§ **WORK TO COMPLETE**:
Pull out every line of the listing below where "dimensions" appears.

SOURCE MATERIAL START

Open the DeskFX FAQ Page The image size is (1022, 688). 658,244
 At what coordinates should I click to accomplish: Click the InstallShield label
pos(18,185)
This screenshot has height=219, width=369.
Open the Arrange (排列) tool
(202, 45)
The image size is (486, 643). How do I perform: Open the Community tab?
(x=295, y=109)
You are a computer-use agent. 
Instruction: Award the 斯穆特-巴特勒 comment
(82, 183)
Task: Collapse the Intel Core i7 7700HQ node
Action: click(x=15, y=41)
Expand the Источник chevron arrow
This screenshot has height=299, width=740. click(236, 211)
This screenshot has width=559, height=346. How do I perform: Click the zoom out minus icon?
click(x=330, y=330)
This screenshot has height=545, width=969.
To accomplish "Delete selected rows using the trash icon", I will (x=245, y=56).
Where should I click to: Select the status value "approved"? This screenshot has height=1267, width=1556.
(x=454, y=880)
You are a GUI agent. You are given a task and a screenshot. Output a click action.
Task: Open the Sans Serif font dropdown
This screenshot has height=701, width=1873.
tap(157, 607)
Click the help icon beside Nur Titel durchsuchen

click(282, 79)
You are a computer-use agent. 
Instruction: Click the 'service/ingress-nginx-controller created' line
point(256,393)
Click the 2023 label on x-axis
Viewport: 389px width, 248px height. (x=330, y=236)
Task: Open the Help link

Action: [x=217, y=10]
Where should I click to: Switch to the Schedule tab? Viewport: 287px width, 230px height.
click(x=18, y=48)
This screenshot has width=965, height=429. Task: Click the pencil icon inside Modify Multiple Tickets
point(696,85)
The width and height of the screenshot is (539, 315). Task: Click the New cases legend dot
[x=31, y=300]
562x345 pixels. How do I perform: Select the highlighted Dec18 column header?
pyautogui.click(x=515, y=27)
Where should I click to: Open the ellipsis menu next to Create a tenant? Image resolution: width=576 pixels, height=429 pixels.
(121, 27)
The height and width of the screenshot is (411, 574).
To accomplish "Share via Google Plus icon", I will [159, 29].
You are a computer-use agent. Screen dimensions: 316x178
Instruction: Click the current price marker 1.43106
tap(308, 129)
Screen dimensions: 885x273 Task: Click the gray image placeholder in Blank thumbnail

SOURCE MATERIAL END

§ **PROBLEM SOLUTION**:
You are a computer-use agent. Screen dimensions: 316x178
Screen dimensions: 885x273 Task: Click the gray image placeholder in Blank thumbnail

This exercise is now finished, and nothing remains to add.